A rigorous informed consent process is difficult and takes time from busy clinical schedules, especially in the current healthcare environment. Such time commitments are rarely recognized or rewarded by health care administrators. One potential option might involve having other patient care team members spend more time talking one-on-one to patients, especially those in vulnerable populations (e.g. with limited healthcare literacy). Alternatively, prior to the definitive informed consent discussion, patients could be provided easy-to-understand consent documents specific to the procedure being contemplated. Early provision of a document that describes all aspects of a planned treatment or procedure allows patients to absorb information and formulate questions prior to the formal consent discussion. We believe that these and other strategies should continue to be explored in seeking to maximize patient comprehension as well as patient autonomy.

1Fink AS, Prochazka AV, Henderson WG, Predictors of Comprehension during Surgical Informed Consent. J Am Coll Surg 2010; 210:919-926.

2Spotswood S: VA patient consent goes electronic. US Medicine 2005; 41(2):1,37,44.
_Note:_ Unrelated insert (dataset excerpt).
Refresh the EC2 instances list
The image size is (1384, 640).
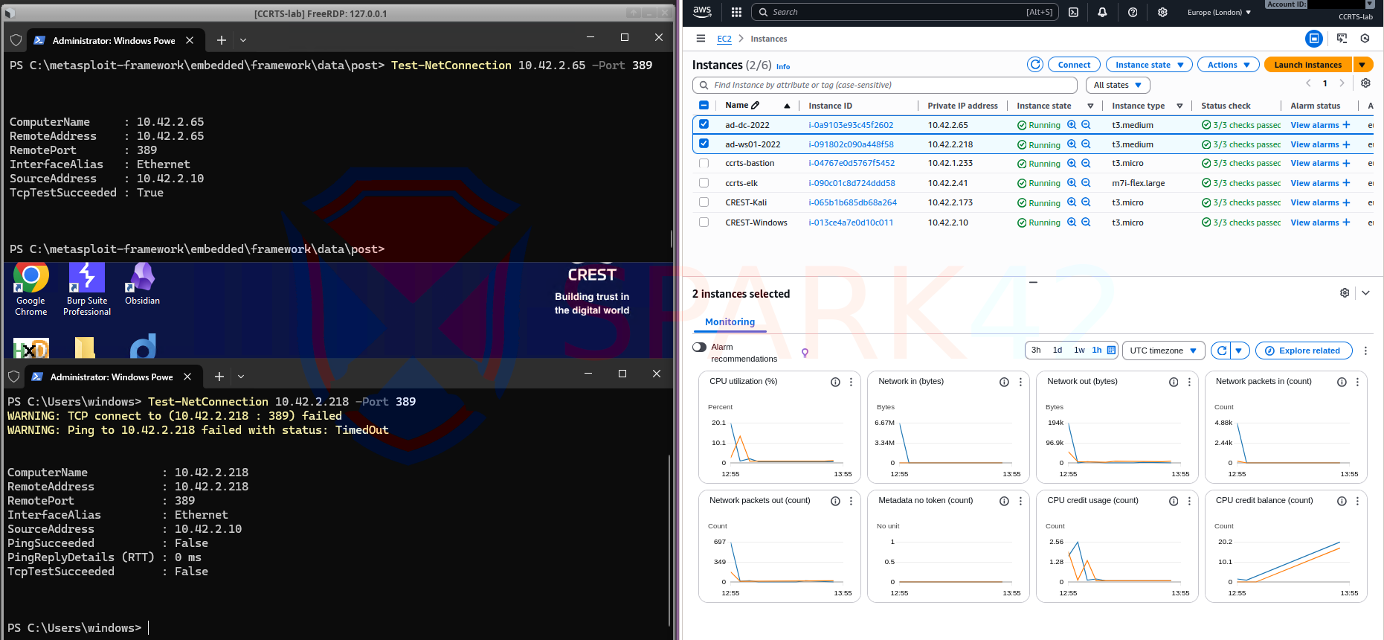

3Selden C, National Library of Medicine (U.S.). Reference Section. Health literacy. Bethesda, Md. (8600 Rockville Pike, Bethesda 20894): U.S. Dept. of Health and Human Services, Public Health Service, National Institutes of Health, National Library of Medicine, Reference Section; 2000. Available at:

4Fink AS, Prochazka AV, Henderson WG Enhancement of Surgical Informed Consent by Addition of Repeat Back. A Multicenter, Randomized Controlled Clinical Trial. Ann Surg 2010; 252:27-36.


Aaron Fink, MD, FACS Dr. Fink is Professor Emeritus of Surgery at Emory University School of Medicine. He served as Chief of Surgery at the Atlanta VA Medical Center for 16 years before taking the position of Chief Surgical Consultant for the Southeastern VA Network. He now serves as the Chief Medical Officer supporting the Clinical Content Team at Taylor Healthcare.